**MATERIAL PROVIDED:**
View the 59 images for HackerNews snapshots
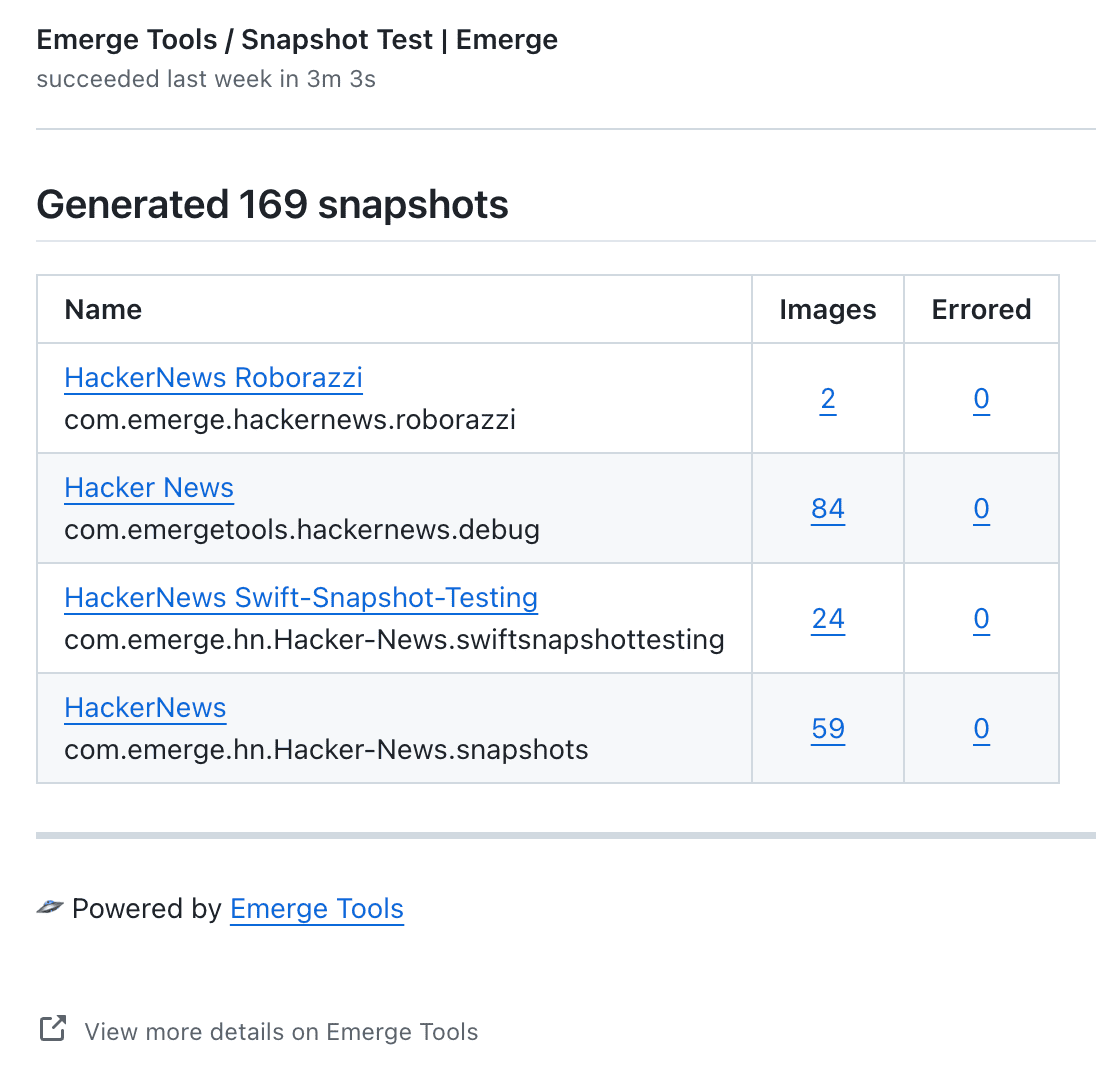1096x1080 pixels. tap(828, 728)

==

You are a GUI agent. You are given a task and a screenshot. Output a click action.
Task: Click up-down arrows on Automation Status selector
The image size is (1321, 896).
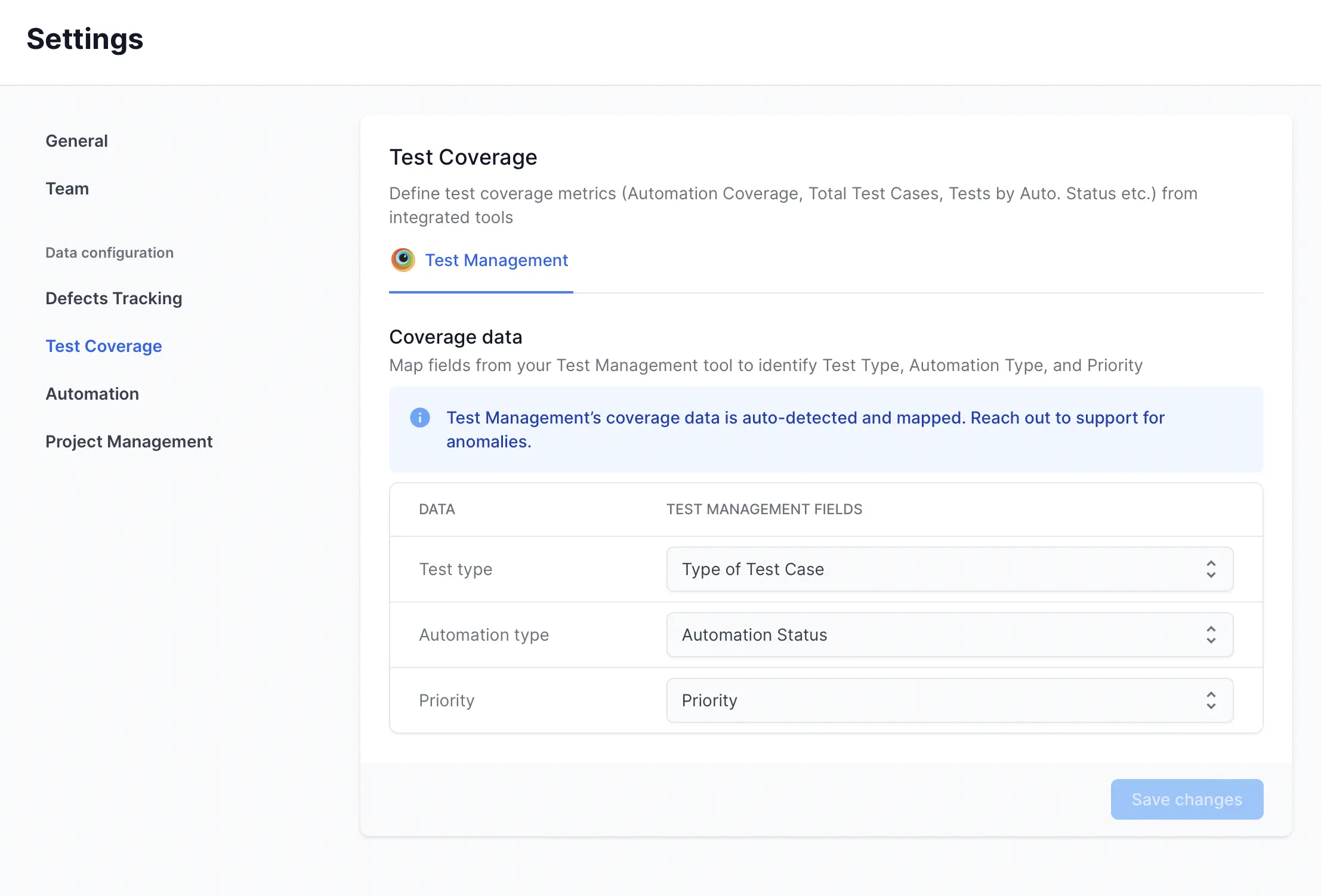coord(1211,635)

--

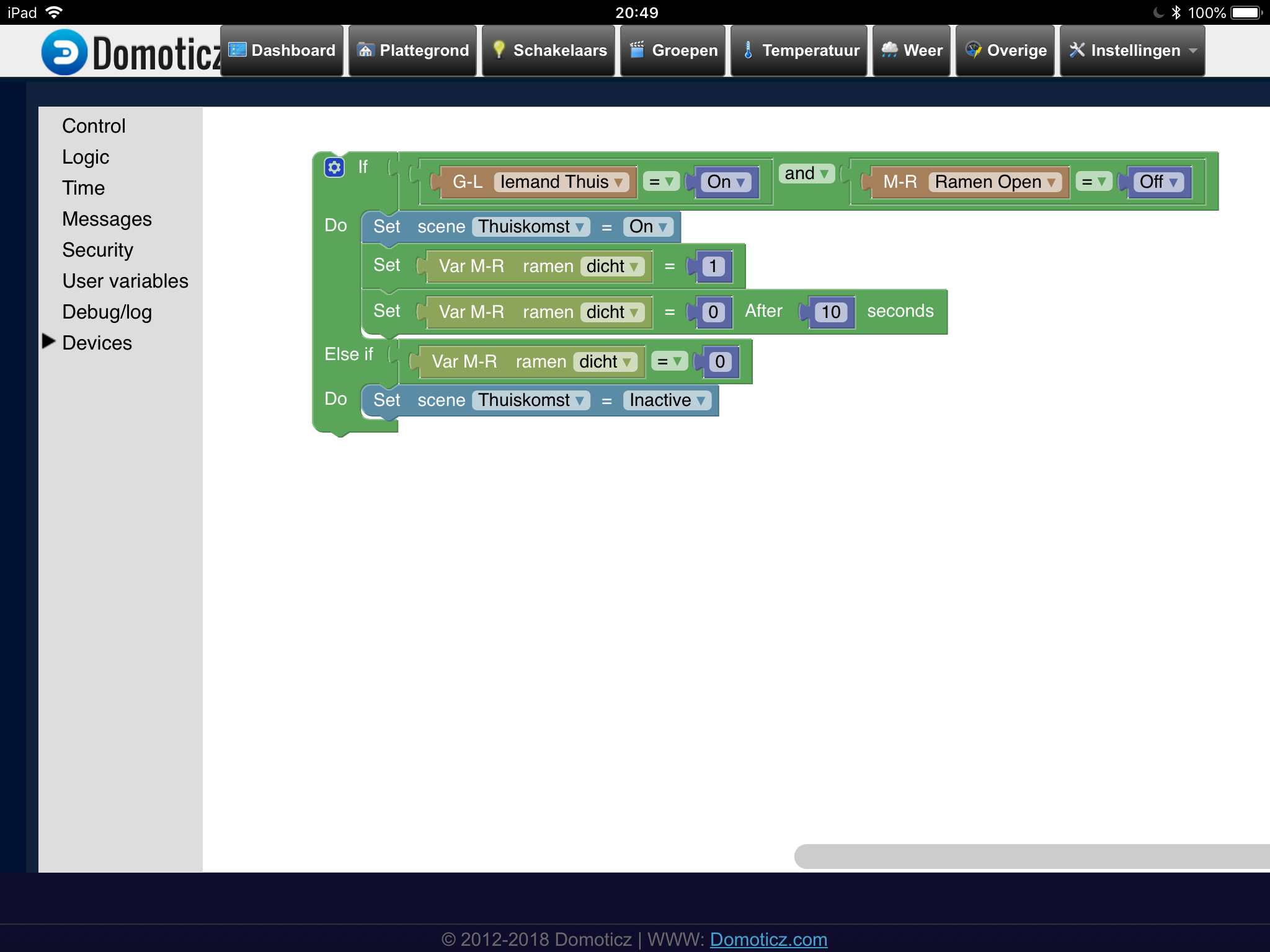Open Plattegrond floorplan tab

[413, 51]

**TASK GOAL:** Rewrite everything in the listing from the line containing "You are a GUI" down to the line containing "coord(1211,635)", adding -82 to each number in the click coordinates. Leave the pictures out of your answer.

**TASK RESPONSE:**
You are a GUI agent. You are given a task and a screenshot. Output a click action.
Task: Click up-down arrows on Automation Status selector
The image size is (1321, 896).
coord(1129,553)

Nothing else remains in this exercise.